### PROBLEM SET
A: Write out the forum post's wording from "need some advice" up to and including "said that before...".
B: In the forum post, what reason did the poster's friend give for why she would not qualify for housing benefit?

### GIVEN PASSAGE

--- START ---

Mumsnet has not checked the qualifications of anyone posting here. If you need help urgently or expert advice, please see our domestic violence webguide and/or relationships webguide. Many Mumsnetters experiencing domestic abuse have found this thread helpful: Listen up, everybody

need some advice RE financial support when splitting up

12 replies

needhelp11 · 20/05/2012 17:08

have namechanged.

anyways, DH and I have not been getting on for a long time. he is controlling, financially controlling, and verbally + emotionally abusive.

today he hit me for the first time (really hard in my head) and threatened "to break my jaw" the next time. I don't think he would but I am sure many have said that before...

anyways, we have 2 young sons (3 & 5), one of them is is severely disabled. I manage to work p/t and only earn very little.

we have a big mortage (in DP's and my name) - houses in our road have been on the market for 3-4 years and nothing sells round here.

does anybody know if I would qualify for housing benefit if I were to pack up and move out? I know I would on the merit of my rubbish salary but a friend (who used to work as a benefits advisor) told me that I would not qualify for HB as I am legally a home owner. is this the case?

DH will not move out. never. ever.

--- END ---

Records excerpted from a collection
--- START ---

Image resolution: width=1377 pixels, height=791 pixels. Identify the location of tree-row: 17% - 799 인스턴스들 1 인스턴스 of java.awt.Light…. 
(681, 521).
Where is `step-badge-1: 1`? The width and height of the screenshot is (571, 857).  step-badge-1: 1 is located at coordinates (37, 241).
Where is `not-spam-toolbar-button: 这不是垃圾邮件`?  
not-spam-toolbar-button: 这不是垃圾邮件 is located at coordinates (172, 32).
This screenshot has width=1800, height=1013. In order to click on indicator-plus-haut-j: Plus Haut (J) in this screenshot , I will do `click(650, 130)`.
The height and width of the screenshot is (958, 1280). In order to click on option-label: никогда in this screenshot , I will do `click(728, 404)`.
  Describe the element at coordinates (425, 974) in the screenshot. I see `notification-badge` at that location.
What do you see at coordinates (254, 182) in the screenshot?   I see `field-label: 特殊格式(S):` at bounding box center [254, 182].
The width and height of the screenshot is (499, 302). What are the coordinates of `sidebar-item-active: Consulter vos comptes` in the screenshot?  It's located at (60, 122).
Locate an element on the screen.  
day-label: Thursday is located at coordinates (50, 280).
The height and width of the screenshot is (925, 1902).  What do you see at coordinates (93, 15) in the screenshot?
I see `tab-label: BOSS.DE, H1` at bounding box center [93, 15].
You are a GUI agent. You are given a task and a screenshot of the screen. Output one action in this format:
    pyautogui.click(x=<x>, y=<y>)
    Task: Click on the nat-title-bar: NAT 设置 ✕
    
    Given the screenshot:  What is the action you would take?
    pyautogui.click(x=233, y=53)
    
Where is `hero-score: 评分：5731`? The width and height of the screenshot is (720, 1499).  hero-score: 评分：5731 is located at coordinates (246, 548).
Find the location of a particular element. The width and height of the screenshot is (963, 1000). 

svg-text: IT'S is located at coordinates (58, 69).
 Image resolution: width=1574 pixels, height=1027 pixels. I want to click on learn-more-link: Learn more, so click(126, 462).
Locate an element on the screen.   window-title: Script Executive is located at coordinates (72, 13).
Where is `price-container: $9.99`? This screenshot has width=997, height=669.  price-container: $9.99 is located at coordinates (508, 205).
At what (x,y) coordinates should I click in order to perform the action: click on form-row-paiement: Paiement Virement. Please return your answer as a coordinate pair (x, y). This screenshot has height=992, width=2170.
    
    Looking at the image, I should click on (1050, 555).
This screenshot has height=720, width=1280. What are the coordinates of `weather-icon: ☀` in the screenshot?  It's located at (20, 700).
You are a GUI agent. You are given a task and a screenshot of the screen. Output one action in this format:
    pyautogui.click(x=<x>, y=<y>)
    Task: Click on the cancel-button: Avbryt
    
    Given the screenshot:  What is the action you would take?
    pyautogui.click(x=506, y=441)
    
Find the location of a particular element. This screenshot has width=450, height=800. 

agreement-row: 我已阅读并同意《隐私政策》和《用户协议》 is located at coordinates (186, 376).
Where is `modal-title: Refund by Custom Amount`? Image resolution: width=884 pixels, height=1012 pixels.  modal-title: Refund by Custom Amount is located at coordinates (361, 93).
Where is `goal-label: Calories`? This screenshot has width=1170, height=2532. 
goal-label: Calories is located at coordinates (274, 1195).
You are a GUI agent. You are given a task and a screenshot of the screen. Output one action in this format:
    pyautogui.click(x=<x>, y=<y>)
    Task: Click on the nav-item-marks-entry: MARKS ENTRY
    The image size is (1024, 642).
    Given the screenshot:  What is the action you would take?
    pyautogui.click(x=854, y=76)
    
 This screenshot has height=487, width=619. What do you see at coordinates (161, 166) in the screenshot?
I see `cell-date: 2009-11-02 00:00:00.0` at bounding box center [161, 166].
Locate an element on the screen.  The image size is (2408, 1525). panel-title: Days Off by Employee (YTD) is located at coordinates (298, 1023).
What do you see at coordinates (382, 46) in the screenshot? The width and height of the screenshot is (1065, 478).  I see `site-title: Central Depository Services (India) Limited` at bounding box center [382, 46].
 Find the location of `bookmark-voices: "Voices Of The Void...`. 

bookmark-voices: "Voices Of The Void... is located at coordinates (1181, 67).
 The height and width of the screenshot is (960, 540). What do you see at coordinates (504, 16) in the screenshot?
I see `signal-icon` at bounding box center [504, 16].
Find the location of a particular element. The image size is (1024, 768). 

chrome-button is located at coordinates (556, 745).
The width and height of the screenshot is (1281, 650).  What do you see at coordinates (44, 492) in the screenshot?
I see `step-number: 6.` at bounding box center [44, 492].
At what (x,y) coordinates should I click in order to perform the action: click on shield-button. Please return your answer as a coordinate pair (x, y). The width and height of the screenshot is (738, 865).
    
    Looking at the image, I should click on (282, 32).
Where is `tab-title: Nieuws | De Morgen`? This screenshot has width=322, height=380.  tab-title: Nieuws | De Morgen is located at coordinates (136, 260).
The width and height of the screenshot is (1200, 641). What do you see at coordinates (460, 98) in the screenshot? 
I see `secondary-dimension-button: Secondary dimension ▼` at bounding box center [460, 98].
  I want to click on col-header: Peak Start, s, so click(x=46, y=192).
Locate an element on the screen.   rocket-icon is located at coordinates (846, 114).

--- END ---

### ANSWERS IN ORDER
A:
need some advice RE financial support when splitting up

12 replies

needhelp11 · 20/05/2012 17:08

have namechanged.

anyways, DH and I have not been getting on for a long time. he is controlling, financially controlling, and verbally + emotionally abusive.

today he hit me for the first time (really hard in my head) and threatened "to break my jaw" the next time. I don't think he would but I am sure many have said that before...

B: She is legally a home owner.